Tatil boyunca nasıl balık avladıklarını veya dağlarda ava çıktıklarını anlatırlar. Canım, biri olta diğeri silah… Bıçakla kesmeye benzemez. Öyle değil mi? En önemli savunmalarından biri ise “Çocuğun olunca onun protein almasını düşünüyorsun. O olmasa hayatta yemeyiz.” olur. Hâlbuki çocuk, etten nefret etmektedir. Normal günlerde kasaba gidip et alan muhalefet, hayvanın nasıl kesildiği ile ilgilenmez. Aklından geçen tek şey etin en iyi tarafından almaktır. Zaten aldığı hayvan da kesilmemiştir. Sadece eceli ile ölmüştür. O da bir leş yiyendir. O yüzden yaptığı tek şey doğanın dengesini sağlamaktır.

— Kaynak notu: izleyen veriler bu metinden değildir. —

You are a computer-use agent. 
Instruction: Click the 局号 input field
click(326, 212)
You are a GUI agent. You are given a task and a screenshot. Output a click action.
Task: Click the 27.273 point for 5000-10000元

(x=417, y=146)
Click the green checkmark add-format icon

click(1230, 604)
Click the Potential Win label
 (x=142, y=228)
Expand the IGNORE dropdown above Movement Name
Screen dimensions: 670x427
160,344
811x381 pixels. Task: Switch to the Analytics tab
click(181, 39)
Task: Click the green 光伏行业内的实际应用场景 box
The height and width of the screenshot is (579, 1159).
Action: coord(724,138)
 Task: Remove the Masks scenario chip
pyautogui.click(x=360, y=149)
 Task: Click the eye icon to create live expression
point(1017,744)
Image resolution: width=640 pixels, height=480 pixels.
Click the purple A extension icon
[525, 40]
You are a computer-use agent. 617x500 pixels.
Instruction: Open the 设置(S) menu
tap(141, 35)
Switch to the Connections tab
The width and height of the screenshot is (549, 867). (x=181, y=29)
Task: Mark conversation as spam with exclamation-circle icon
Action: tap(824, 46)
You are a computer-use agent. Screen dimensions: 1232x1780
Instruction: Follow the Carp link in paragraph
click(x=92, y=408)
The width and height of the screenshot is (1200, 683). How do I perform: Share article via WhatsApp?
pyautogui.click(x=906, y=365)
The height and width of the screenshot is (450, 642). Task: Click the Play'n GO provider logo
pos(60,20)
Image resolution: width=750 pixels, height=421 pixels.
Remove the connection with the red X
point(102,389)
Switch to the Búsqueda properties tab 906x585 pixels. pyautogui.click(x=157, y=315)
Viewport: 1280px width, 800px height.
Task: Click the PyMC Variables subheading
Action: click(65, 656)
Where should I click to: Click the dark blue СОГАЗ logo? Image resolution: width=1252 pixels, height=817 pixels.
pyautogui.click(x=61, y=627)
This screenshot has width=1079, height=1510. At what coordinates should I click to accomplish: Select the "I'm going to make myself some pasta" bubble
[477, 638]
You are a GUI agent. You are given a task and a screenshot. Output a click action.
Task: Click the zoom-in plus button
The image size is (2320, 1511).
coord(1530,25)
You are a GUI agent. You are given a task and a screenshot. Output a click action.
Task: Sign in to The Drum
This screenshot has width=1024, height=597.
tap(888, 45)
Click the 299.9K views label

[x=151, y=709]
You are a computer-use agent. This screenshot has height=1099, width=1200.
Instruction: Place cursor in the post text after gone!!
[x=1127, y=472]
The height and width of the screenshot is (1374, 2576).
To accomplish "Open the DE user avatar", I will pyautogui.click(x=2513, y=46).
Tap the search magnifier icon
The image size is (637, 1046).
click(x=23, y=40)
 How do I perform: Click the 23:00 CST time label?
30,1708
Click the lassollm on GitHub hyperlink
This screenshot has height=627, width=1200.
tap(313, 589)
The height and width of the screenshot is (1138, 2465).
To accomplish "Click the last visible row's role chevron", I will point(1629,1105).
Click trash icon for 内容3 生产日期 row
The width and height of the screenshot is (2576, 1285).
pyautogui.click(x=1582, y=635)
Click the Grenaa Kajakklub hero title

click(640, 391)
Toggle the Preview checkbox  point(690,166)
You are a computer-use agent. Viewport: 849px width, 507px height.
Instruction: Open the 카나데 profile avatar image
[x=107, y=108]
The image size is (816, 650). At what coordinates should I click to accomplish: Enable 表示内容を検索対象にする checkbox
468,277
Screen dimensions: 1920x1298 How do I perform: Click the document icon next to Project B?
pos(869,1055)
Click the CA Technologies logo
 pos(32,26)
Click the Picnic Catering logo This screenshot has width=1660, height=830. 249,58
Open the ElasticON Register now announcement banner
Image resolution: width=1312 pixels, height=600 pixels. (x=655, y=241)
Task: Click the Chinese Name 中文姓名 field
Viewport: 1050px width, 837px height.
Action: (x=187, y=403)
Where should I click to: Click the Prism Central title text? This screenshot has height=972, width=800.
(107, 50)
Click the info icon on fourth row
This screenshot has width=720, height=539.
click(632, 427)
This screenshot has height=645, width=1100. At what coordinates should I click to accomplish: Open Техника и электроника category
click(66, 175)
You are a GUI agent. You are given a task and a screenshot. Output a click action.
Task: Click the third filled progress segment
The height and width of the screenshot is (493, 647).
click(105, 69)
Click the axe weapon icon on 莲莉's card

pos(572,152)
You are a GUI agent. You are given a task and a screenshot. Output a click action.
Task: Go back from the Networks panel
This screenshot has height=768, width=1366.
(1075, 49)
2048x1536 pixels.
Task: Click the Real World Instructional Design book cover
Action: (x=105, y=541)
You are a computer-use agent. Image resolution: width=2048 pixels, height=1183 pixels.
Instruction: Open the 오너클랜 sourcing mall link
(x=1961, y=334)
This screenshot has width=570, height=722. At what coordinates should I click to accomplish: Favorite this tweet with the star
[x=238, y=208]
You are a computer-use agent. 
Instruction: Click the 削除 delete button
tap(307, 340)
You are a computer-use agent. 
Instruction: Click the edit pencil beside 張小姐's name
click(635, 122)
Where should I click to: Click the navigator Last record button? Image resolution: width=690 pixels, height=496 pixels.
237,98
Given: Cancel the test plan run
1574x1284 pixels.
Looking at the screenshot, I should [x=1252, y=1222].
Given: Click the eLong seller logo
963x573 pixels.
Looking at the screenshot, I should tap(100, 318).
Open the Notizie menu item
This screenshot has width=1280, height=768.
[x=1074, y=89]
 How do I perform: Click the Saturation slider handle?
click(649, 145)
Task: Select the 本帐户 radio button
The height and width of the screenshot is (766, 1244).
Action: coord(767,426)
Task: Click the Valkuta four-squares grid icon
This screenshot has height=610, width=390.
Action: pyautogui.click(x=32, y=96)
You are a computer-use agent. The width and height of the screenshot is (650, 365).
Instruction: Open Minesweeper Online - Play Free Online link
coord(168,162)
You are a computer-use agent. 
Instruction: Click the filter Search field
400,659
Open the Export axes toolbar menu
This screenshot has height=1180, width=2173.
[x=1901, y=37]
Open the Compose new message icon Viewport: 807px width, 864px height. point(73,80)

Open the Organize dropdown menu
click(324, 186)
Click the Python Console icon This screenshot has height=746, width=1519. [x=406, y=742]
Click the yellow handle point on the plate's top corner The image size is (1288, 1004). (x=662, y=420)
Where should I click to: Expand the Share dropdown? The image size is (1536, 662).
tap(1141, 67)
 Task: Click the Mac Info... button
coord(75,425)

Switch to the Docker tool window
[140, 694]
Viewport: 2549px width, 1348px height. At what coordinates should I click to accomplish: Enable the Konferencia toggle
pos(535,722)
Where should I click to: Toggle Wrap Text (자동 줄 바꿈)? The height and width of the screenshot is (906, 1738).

Kurban Bayramı geldiğinde de ortalığın kan gölüne döndüğü söylemleri ile çığırtkanlık yaparlar. Aslına bakarsanız haklılar… Genelde yedikleri et, balık, tavuk ve kuş ürünleri kansızdır. Çünkü onların damarlarında kan yerine su vardır. Hem o hayvanlar, kesilmiyor, sadece intihar ediyorlar. Hatta “İsteyerek intihar ediyorum. Ölümümden benim etimi yiyenler sorumlu değildir.” diye de not bırakıyorlar. Hal böyle olunca da sorumlu tamamen hayvan oluyor.

Balıkla dana mukayese edilir mi? Dışarıda kesimini gördüğün hayvanla görmeden kesilmiş hayvanın ölümü bir mi? Sosis, salam, sucuk ve pastırma semizotundan mı yapılıyor? Kasaptan aldığın etin daha önce yaşayan “meee” leyen veya “möö” leyen bir hayvan olduğunu bilmiyor musun? Mezbahane’de kesilen hayvanlardan kan yerine su mu akıyor? Ya da hayvan kesen kişi çok mu kibar davranıyor?

Bu konuyu da sevgili annemin bir hikâyesi ile noktalamak istiyorum. “ Zamanın birinde köyde yaşayan bir aile, kuyularından çıkan eşek mokundan dert yanıyormuş. Günler böyle geçerken, bir bakmışlar ki eşek mokunun yanında bir de insan moku var. Anne baba ve küçük kızdan oluşan aile, bu mokun kime ait olduğunu bulmakta zorluk çekmemiş. Kızlarını yanlarına çağırıp, kuyudan çıkardıkları mokları göstererek “Bak kızım! Bu mok bizim karakaçana ait diğeri ise kime ait bilmiyoruz. Bunun en iyi cevabını ise sen vereceksin.” köşeye sıkıştığını anlayan kız “Babacım, ben karakaçanla aynı suçu işlemedim. O gidip içine yapıyor. Ben ise kenarına yapıp çubukla ittiriyorum.”

Şimdi tekrar soruyorum!

Sizler, içine yapanlardan mısınız? Yoksa çubukla ittirenlerden mi?